Algorithm to Solve Naive Approach:

1. Initialise a variable `max_cost` to -1.

2. Iterate through each keyboard price:

-For each keyboard, iterate through each USB drive price:

-Calculate the cost of the current combination (keyboard price + USB drive price).

-If the cost is less than or equal to the budget and greater than the current maximum cost, update `max_cost`.

3. Return `max_cost`.


Naive Approach Python Code:


def getMoneySpent(keyboards, drives, b):

    max_cost = -1  # Variable to store the maximum cost


    # Iterate through each keyboard

    for keyboard in keyboards:

        # Iterate through each USB drive

        for drive in drives:

            cost = keyboard + drive  # Calculate the cost of the current combination


            # Check if the cost is within the budget and greater than the current maximum cost

            if cost <= b and cost > max_cost:

                max_cost = cost


    return max_cost


# Testing the function with sample inputs

keyboards = [40, 50, 60]

drives = [5, 8, 12]

budget = 60


print(getMoneySpent(keyboards, drives, budget))  # Output: 58



The naive approach checks all possible combinations of keyboards and USB drives, which leads to a time complexity of O(n^2), where n is the maximum length between the keyboards and drives lists.


Optimised Approach


The optimised approach involves sorting the keyboard prices in descending order and the USB drive prices in ascending order. By doing so, we can use two pointers to traverse the sorted lists simultaneously and find the most expensive combination within the budget efficiently.

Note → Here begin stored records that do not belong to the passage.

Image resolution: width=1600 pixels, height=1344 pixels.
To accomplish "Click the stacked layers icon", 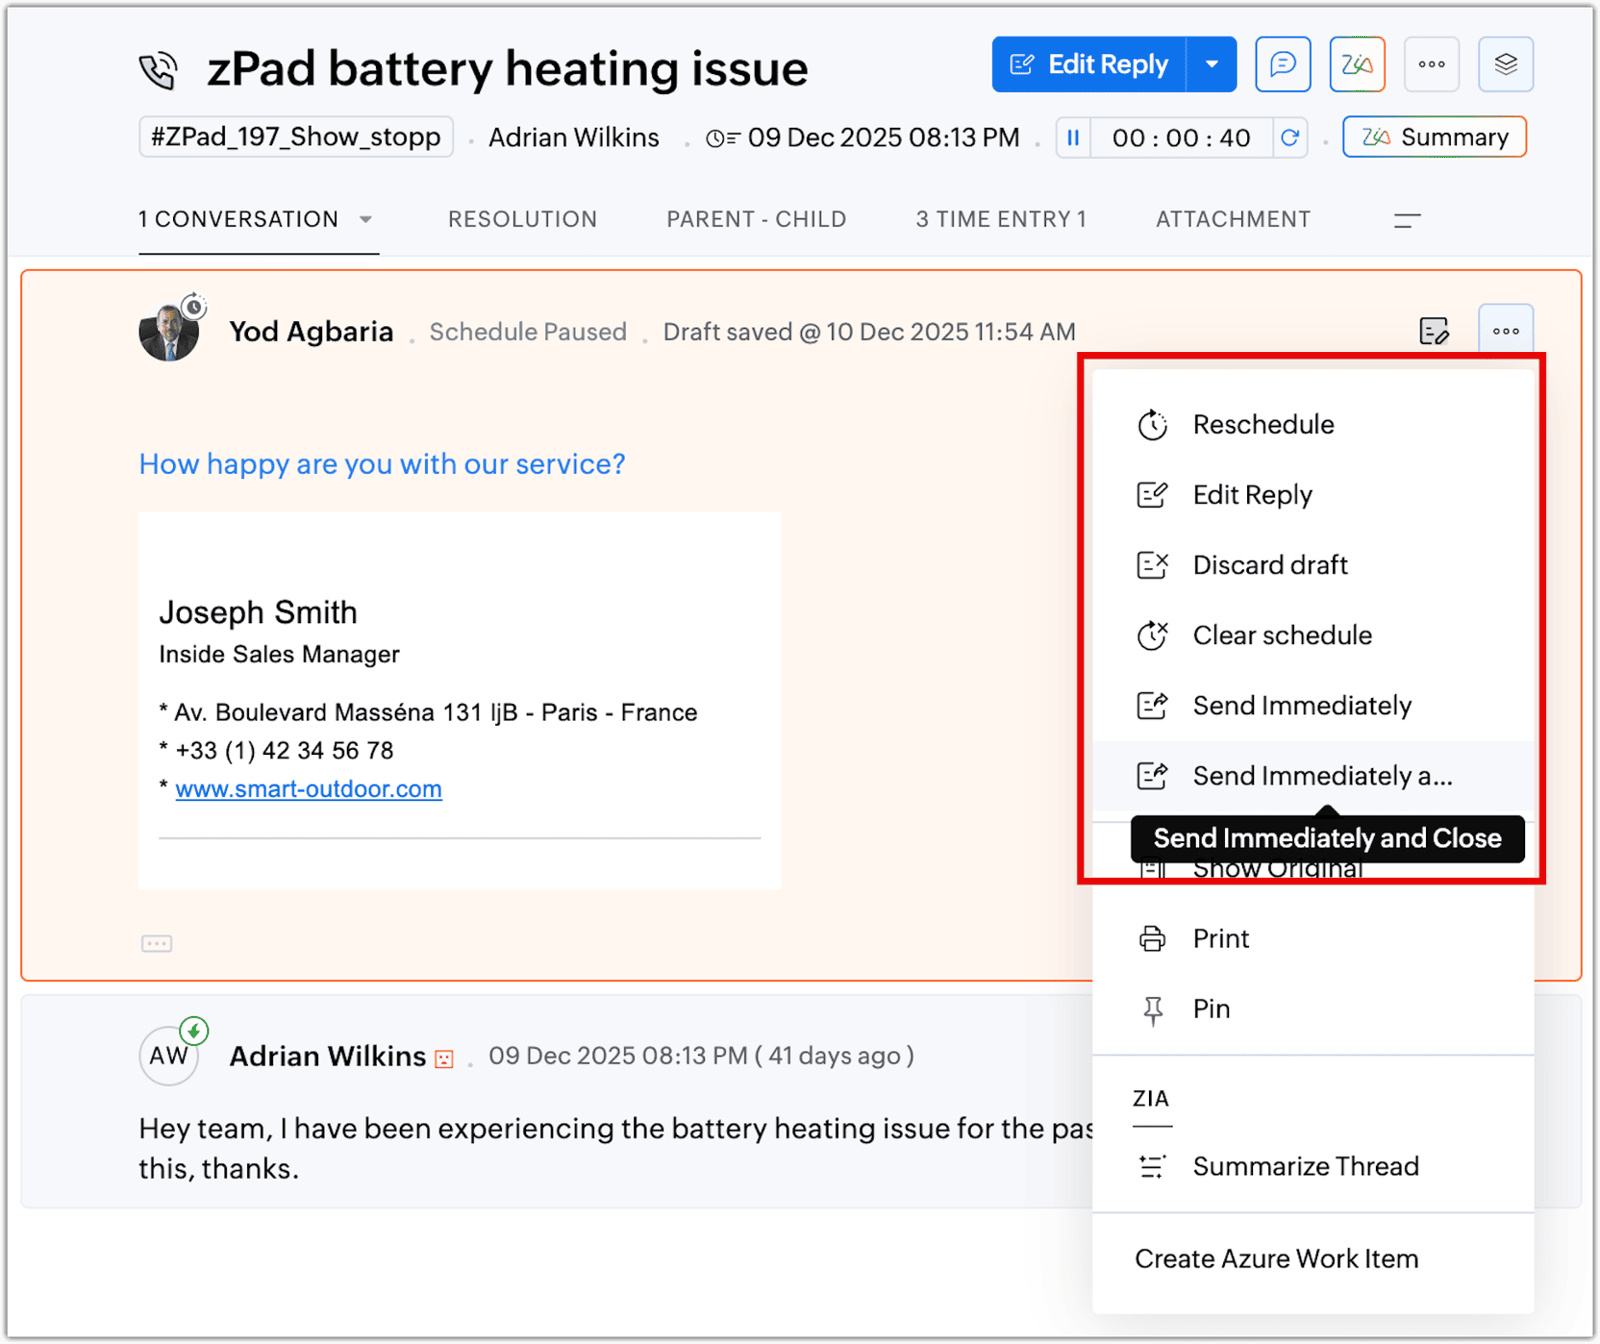I will coord(1505,65).
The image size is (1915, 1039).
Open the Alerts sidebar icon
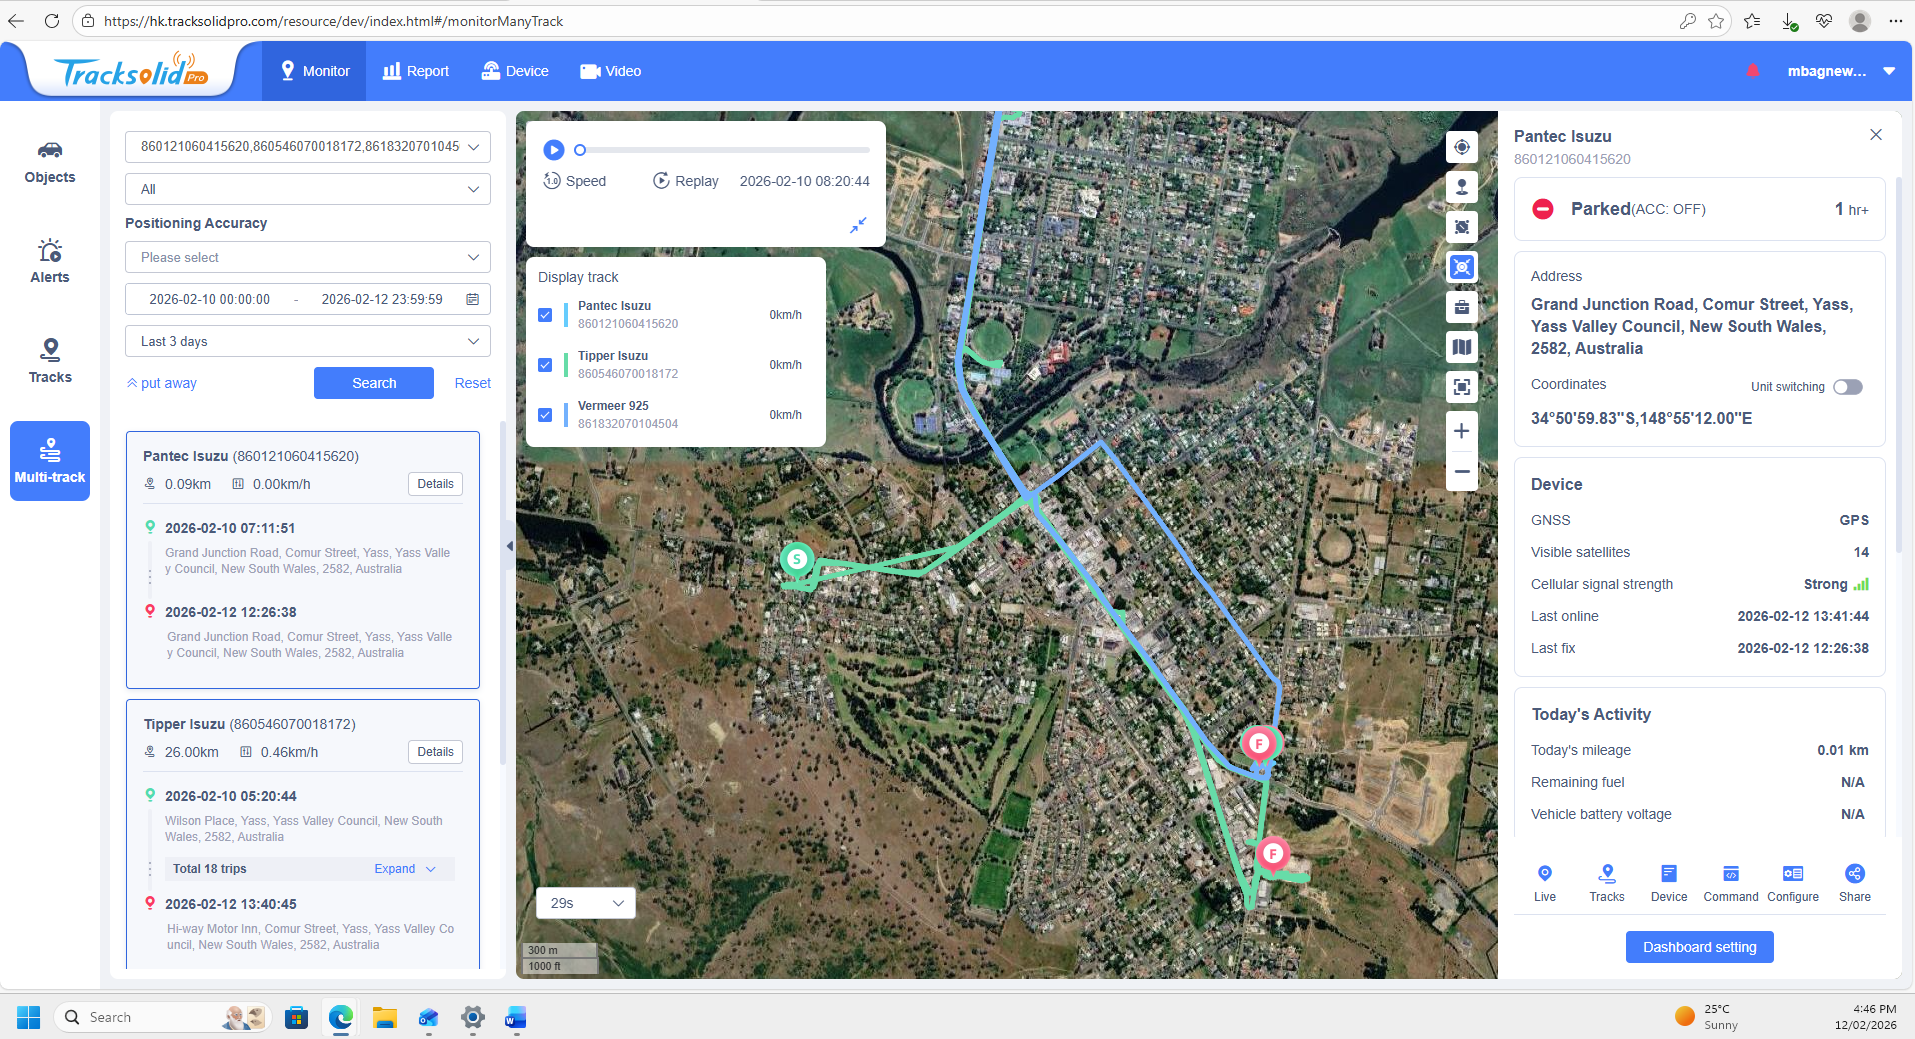pyautogui.click(x=50, y=261)
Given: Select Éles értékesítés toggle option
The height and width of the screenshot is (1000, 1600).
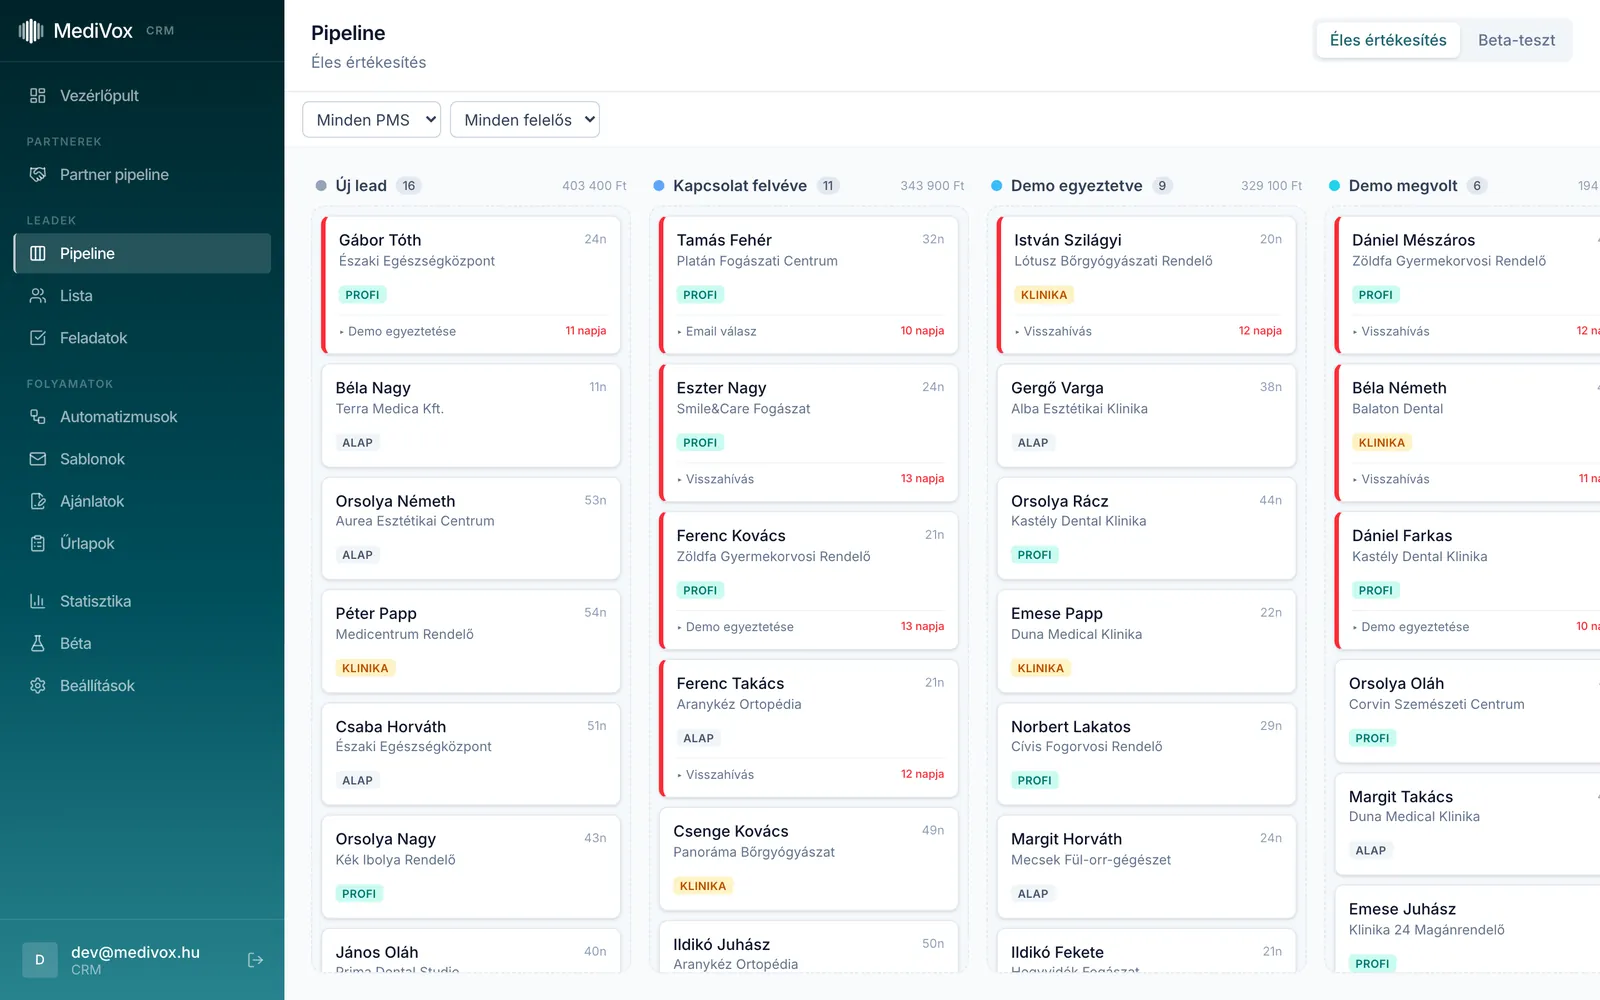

Algorithm to Solve Optimised Approach:

1. Sort the keyboard prices in descending order.

2. Sort the USB drive prices in ascending order.

3. Initialise `max_cost` to -1.

4. Initialise two indices `keyboard_index` and `drive_index` to 0.

5. While both `keyboard_index` and `drive_index` are within their respective list lengths:

     - Calculate the cost of the current combination (keyboard price + USB drive price).

     - If the cost is less than or equal to the budget and greater than the current maximum cost, update `max_cost`.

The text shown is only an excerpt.